It is the end of an era at Greenhorn Ranch near Spring Garden. The former dude ranch owners, Trish and Ralph Wilburn, are passing the branding iron to a new group of owners who purchased the ranch in March of this year.
The iconic dude ranch has been the gathering place for locals and visitors alike since 1962. The serene ranch holds a special place in the heart of the community, and it was not hard for the five members of the Greenhorn Partners to see the appeal of the 600-acre ranch.
Feather Publishing sat down with two of the Greenhorn Partners, David James and Peter Derbonne, who initiated the purchase process for the ranch.
“Quincy was a really special place for me,” said James, a Southern California resident and FRC alumni. “I grew up in Southern California. At 18 years old, I kind of felt like my life was a little on the aimless side and I was looking for a change … Without any real knowledge of this area I looked up Feather River College … This place exceeded my expectations by a wide margin.”
James said he visited the area frequently over the years and spent time hiking, fishing and gold panning.
“I have always had a soft spot for Quincy,” he said. “When the asset came up for sale, I called Peter, who initially wasn’t interested.”
“Well let’s just be real clear,” chimed Derbonne, “I was even less than interested.”
Even so, James convinced Derbonne to visit the facility.
“In five minutes, everything changed,” said Derbonne.
Derbonne said the ranch offered the possibility of having a place to reconnect with families and enjoy just being together in a unique way that is rare in California.
“There is not enough places for families to go and reconnect,” he continued. “This is the best kept secret.”
Though they have initiated extensive renovations and new marketing strategies, The Greenhorn Partners plan to keep the ranch a working dude ranch.
“As long as we own it, this will be a dude ranch and nothing else,” said Derbonne.

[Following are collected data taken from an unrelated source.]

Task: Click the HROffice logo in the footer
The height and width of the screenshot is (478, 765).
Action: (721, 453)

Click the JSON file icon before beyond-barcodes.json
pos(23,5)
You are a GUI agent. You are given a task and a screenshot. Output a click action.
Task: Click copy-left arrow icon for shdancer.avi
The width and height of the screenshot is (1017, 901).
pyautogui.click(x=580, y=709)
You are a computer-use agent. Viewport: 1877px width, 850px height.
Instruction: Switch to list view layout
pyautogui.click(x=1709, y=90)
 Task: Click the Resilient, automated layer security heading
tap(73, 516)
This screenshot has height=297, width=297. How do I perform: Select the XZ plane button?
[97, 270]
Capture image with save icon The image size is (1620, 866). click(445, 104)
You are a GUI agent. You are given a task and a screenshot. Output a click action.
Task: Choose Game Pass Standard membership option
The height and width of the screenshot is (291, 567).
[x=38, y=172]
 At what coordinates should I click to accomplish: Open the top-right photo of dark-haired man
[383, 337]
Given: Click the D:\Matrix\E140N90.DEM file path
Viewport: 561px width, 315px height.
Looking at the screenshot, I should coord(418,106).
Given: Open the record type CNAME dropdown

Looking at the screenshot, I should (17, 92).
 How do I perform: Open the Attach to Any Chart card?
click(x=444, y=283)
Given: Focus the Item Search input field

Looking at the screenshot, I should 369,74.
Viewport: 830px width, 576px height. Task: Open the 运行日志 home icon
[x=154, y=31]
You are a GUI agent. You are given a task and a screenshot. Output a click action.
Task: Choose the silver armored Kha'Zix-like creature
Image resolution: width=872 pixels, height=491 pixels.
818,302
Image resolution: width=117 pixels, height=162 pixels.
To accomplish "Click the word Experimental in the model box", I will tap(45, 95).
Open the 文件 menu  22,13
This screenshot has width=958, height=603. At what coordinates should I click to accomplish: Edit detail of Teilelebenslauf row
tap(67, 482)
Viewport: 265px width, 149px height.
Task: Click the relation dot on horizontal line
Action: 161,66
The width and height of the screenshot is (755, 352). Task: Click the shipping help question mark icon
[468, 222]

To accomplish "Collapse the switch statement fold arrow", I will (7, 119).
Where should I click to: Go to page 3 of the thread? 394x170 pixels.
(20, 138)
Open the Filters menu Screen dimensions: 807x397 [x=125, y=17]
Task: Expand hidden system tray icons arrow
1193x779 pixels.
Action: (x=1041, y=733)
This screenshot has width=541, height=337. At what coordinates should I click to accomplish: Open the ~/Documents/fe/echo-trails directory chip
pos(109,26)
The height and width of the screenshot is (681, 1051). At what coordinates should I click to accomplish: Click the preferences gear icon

“It is all about celebrating the family,” said James, a father of three. “It has to be more than about making money. This has to be about doing something that is meaningful.”
Many aspects of the ranch will be the same, but there will also be a variety of new activities for families to enjoy including mountain biking, fly fishing and gold panning.
A new set of faces will also be on the ranch. Lacey and Josh Dibble are the new general managers and will be overseeing the facility with the help of their two Rhodesian Ridgeback dogs, Sierra and Salvador.
Lacey Dibble grew up with horses and was a rodeo queen. She worked with some of the Greenhorn partners for years. When Derbonne contacted her about working at Greenhorn, she had a sense of familiarity about the ranch. After leafing through childhood pictures, she saw some of herself at Greenhorn. She said her family came to Greenhorn when she was young and her parents even tried to purchase the ranch in the early 90s.
“It was always my mom’s dream and she actually died of cancer when I was 18,” Lacey said. “I felt like there was some irony and destiny in coming here. That was a big motivator for me in being here.”
Lacey and Josh will oversee all aspects of the ranch including guest relations, marketing, facilities and care of the horses. She also said a top priority of the ranch will be to connect with the community.
“We want to spend some time getting to know the community,” Lacey said.
The ranch will continue to offer Friday night barbeques and horseback rides. The group also plans on putting on a firefighter appreciation fundraiser during the summer.
“It really is a full western style resort with all the amenities you could possibly want,” said Josh. “If you’re bored that is on you. It is just a really cool place.”
In the meantime, the Wilburns will be enjoying a well-deserved retirement. Ralph, who is turning 80 this year, plans to attack the lakes and rivers with his fishing pole. Guests might even find them singing around the campfire at night.
“We are going to be right here living out our life at Greenhorn,” said Trish. “We will be here to consult and help as needed.”
“We have been tied down and working our whole career here,” said Ralph, who came to Greenhorn in 1962. “It is time to see some more of Plumas County. There are 100 lakes here and I have only fished five or six of them.”
“It has been a great career,” said Trish.
“Plumas County has been very good to us. We love the county and we love the people here,” said Ralph.